• **Task material**:
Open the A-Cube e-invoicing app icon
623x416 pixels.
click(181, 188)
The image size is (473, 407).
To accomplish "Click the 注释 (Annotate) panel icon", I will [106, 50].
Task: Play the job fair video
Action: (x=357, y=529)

• **Problem to solve**: The whole listing must be reproduced exactly. Do not skip a line.

• **Answer to this task**:
Open the A-Cube e-invoicing app icon
623x416 pixels.
click(181, 188)
The image size is (473, 407).
To accomplish "Click the 注释 (Annotate) panel icon", I will [106, 50].
Task: Play the job fair video
Action: (x=357, y=529)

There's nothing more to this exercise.